State senator of District 5, Steve Ogden then presented Tisdale’s wife, Kim, with an American flag flown above the state’s capital in Austin on July 2 in Tisdale’s honor.
Hundreds of students and community members gathered outside the church to pay respects to Tisdale and to his family. The Westboro Baptist Church sent out a news release July 2 saying it had planned to protest the funeral. Members of Westboro Church did not show up.
More than 600 students and community members came out for a silent vigil, also known as the Maroon Wall to protest Westboro’s intentions.
Lilly McAlister, junior sociology major and co-organizer of the Maroon Wall, said the group, which spread like wildfire, wanted to support the family.
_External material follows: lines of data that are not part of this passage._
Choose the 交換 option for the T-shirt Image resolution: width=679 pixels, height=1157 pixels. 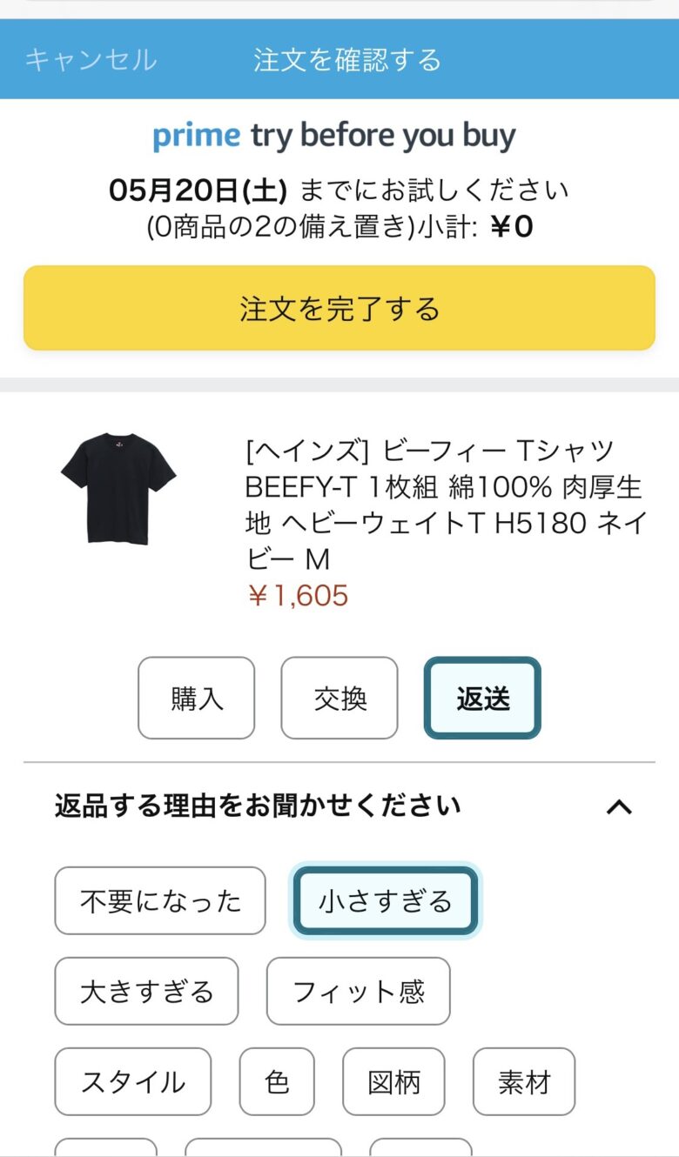click(340, 698)
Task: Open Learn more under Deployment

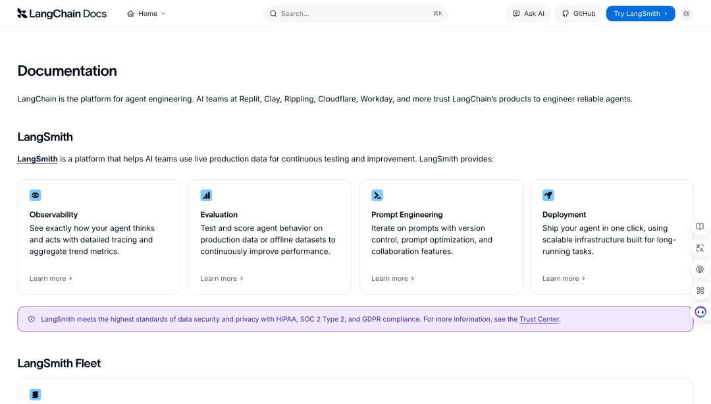Action: click(x=564, y=278)
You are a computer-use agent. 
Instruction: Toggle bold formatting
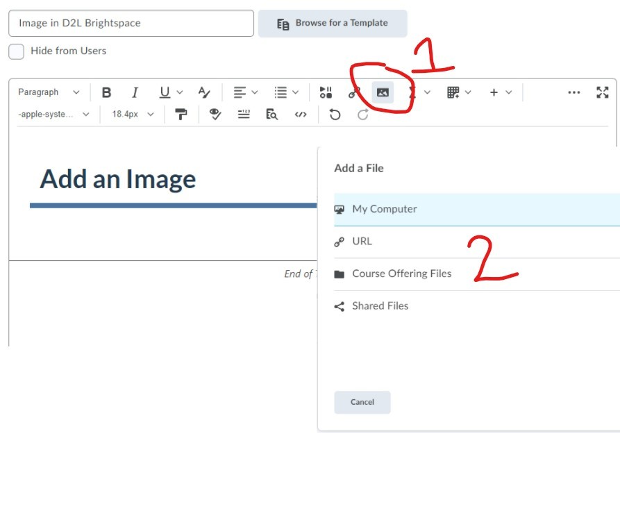(106, 92)
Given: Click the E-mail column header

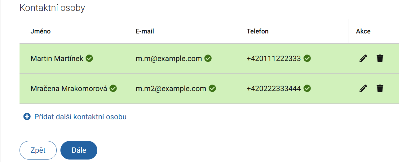Looking at the screenshot, I should coord(145,31).
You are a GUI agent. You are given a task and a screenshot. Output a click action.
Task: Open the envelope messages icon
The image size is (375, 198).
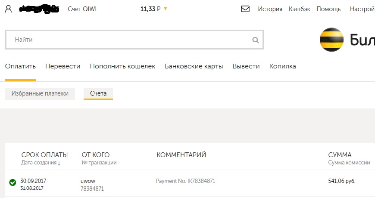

McAlister said the family had a right to grieve privately and the Maroon Wall was there to ensure that happened.
Tisdale’s body arrived Wednesday as the Patriot Guard Riders and others stood by the road.
Ruth said he asked one woman near the side of the road if she knew Tisdale. She said no, but that Tisdale was a son of Aggieland. “There are no strangers on this road.”
Tisdale was buried with full military honors at the Aggie Field of Honor. Hundreds gathered and lined the roads in honor of him.
Tisdale, 42, commander of the 525th Brigade Special Troops Battalion, 525th Battlefield Surveillance Brigade served in Iraq and Afghanistan.
He was killed by Spc. Ricky Elder, 27 at Fort Bragg, N.C. while conducting a safety briefing. Elder then turned the gun on himself and later died after undergoing treatment at a medical center in Fayetteville, N.C. In a statement, the Army said Elder was recently charged with larceny of a toolkit valued at $1,700 and was awaiting court martial.
The Fayetteville Observer reported Elder’s final Facebook message — time stamped at 2:29 p.m. June 28 as, “My mind in the past couple of years has folded on itself. I just went to the Dr. and they said I just tested positive for Dementia.” Fort Bragg officials said at 3:30 p.m., Elder shot Tisdale.
Tisdale is survived by his wife Kim, and two children, Megan and Roy Lane. Tisdale and Kim were married for 19 years, and he proposed to her under the Century Tree.